Dabei ist Googles Strategie, kostenpflichtige Angebote zu unterbieten und unprofitable Dienste unsentimental einzustellen, kein neues Phänomen in der Welt der netzbasierten Dienste.

So weit also nichts Neues. Je nach Perspektive hoffen die besorgten RSS-Nutzerinnen auf clientspezifische Lösungen oder auf eine Unterstützung der Reader-API in generalisierter Form.

Manche Menschen beschaffen sich Lesestoff auch über soziale Netzwerke, um der eigenen, RSS-basierten Filterbubble zu entkommen. Das klingt zunächst paradox, aber offensichtlich sind Freundeskreise bei Facebook weniger hermetisch als eine sorgfältig kuratierte Blogroll. Mangels Facebook-Account – beiTwitter folge ich lediglich ein paar Aphoristikerinnen – ist mir dieser Weg verschlossen. Dafür enthält meine Feedlist neben vielen Blogs auch die Feeds mehrerer Zeitungen und Magazine (I know I'm doing it wrong).

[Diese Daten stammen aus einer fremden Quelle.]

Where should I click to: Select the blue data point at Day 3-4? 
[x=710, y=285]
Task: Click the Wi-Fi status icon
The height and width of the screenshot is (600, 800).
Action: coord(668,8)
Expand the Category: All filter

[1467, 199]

Womit wir bei einem heiklen Thema wären: Ich lese den Feed der taz, ohne dafür zu zahlen, habe aber ein digitales Abonnement sowohl der Süddeutschen Zeitung als auch der Zeit. Im Fall der Süddeutschen Zeitung nehme ich tatsächlich auch nur den RSS-Stream (bzw. die Website) in Anspruch – ich zahle also völlig freiwillig (die Zeit bietet auch gut gemachte Mobi-/ePub-Ausgaben). Mein Mediengewissen befindet sich deshalb in einem volatilen Gleichgewicht, wenn ich ausgerechnet die wirtschaftlich schwächste Zeitung nicht finanziell stütze (stattdessen aber meinen Premium-Account für Instapaper nutze, um Artikel u.a. der taz per WLAN auf meinen Kindle zu bekommen).

Irrational, ich weiß. Allerdings nicht irrationaler als der Versuch, journalistische Inhalte online zu verschenken und zeitgleich dieselben Inhalte in unkomfortablerer Form zu verkaufen.